My secret sources say gold will take off in Q1.  Rosenberg thinks bonds will take off again in Q1.  If these, or 1000 other things happen, the neat scenario above is “inoperative”.  But it’s my story and I’m sticking to it - until at least 2011.

Rosenberg has provided his investment plan for what he thinks will be a long-term deflationary environment.  (The deflation argument, despite volatile commodity prices, is still valid)  Indeed, if there were not a real deflation possibility, why would the Fed be taking such a chance with QE2?).  Anyway, the plan:

  • Focus on safe yield: High-quality corporates (non-cyclical, high cash reserves, minimal refinancing needs). Corporate balance sheets are in very good shape.
  • Equities: focus on reliable dividend growth/yield; preferred shares (“income” orientation).  [Under the tax deal, the top tax rate on dividends will stay at 15%. … in the months prior to the tax deal being struck between the White House and the GOP leadership, income/dividend ETFs saw a noticeable deceleration in net inflows — to $698 million in November from $1.7 billion in both September and October. ]
  • Whether it be credit or equities, focus on companies with low debt/equity ratios and high liquid asset ratios — balance sheet quality is even more important than usual. Avoid highly leveraged companies.
  • Even hard assets that provide an income stream work well in a deflationary environment (ie, oil and gas royalties, REITs, etc...).
  • Focus on sectors or companies with these micro characteristics: low fixed costs, high variable cost, high barriers to entry/some sort of oligopolistic features, a relatively high level of demand inelasticity (utilities, staples, health care — these sectors are also unloved and under owned by institutional portfolio managers).
  • Alternative assets: allocate significant portion of asset mix to strategies that are not reliant on rising equity markets and where volatility can be used to advantage.
  • Precious metals: A hedge against the reflationary policies aimed at defusing deflationary risks — money printing, rolling currency depreciations, heightened trade frictions, and government procurement policies
  • Agriculture, esp. agriculture equipment (Deer)
That’s it for 2010.  All the best to you and yours in the New Year!

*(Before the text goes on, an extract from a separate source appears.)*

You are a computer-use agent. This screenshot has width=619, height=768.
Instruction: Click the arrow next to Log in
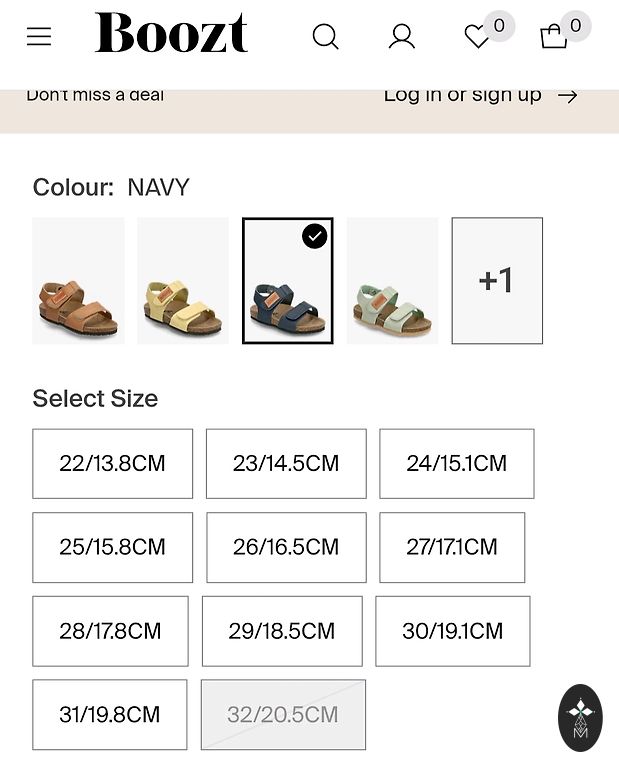tap(568, 96)
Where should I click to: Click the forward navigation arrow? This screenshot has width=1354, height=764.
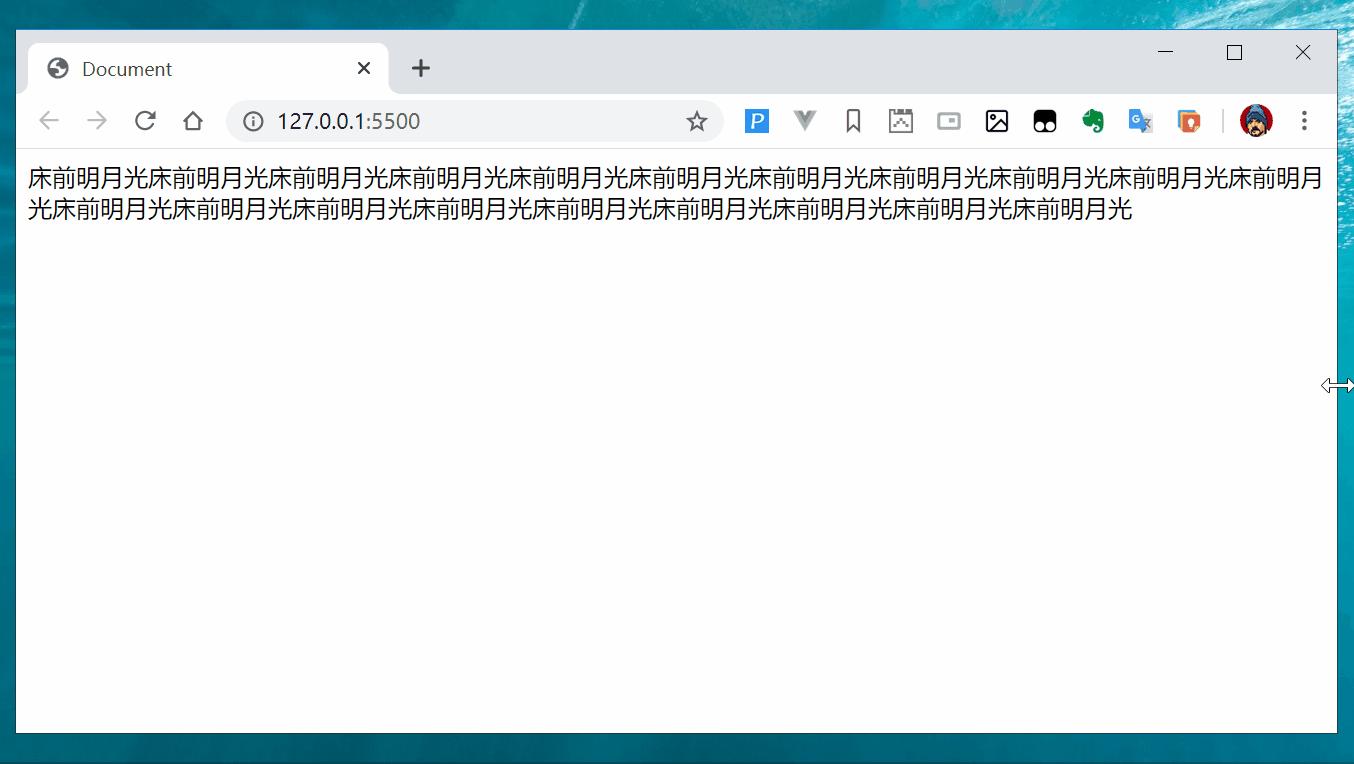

  1. I have a question. What is the mechanism of transmission of QE2 into higher share prices? It seems important to understand what that mechanism is, because when it can no longer be sustained or the FED decides to turn it off, the markets may change. I hear two explanations. One is that QE2 depresses (or was supposed to depress) short term Treasury rates. But that did not happen: treasury rates went up. The other explanation is that a speech by the FOMC chairman in which he said that QE2 is supposed to work by the wealth effect somehow triggered the stock buying rally – that does make much sense, does it.

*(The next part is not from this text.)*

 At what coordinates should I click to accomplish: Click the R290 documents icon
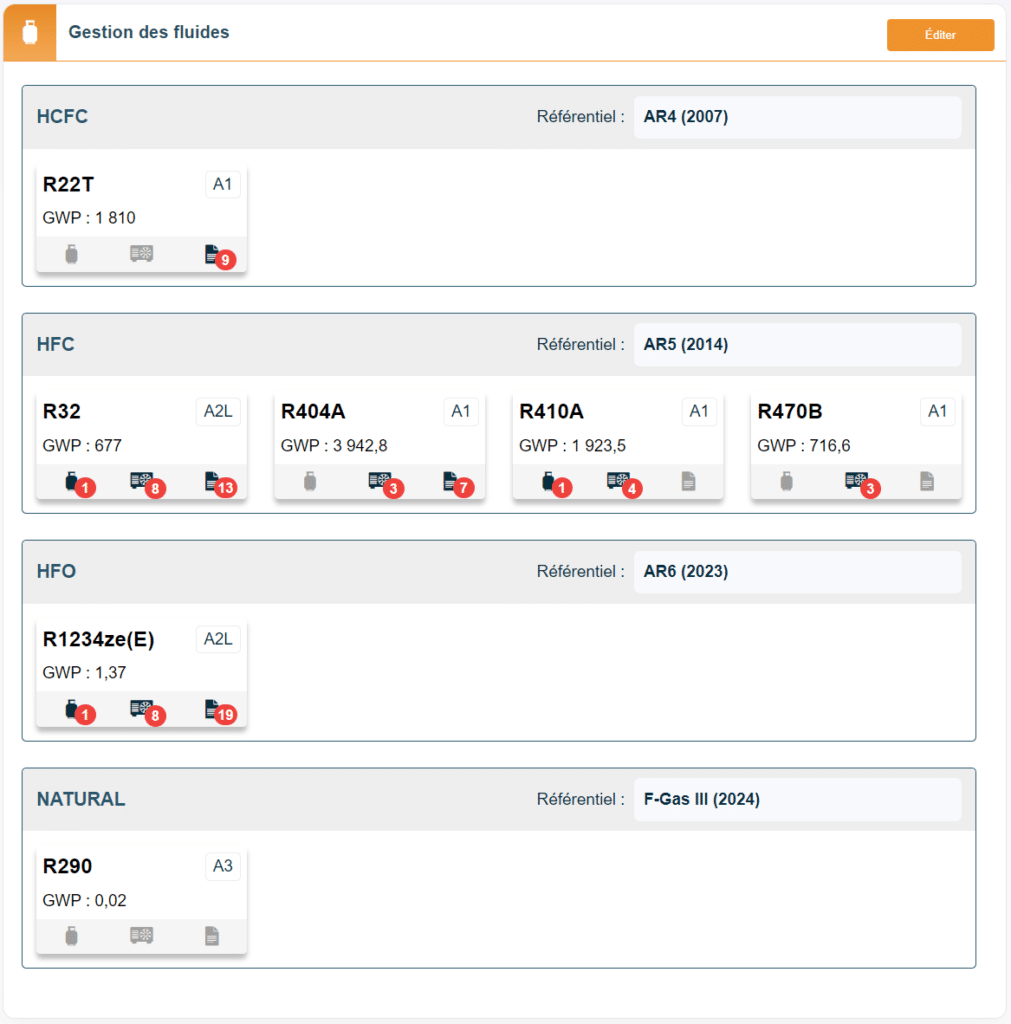point(212,936)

  2. Two quick points. More later.
    - The action was not supposed to depress Treasury rates, it was supposed to depress real rates. This has happened. I have a link supporting this squirreled away somewhere; I'll supply here later.
    - The wealth effect is basically the right answer IMO. The market is up! There are any number of people who attribute this to QE2. Grantham makes the case very solidly at http://goo.gl/MacA6 (supplied in the above post). He of course sees a lot of downside to the QE2 way of doing things, but acknowledges the necessity of doing it. I have some other refs which I'll also supply if I can find 'em. Thanks...

  3. Could not find prev. mentioned ref on interest rates. Will look more.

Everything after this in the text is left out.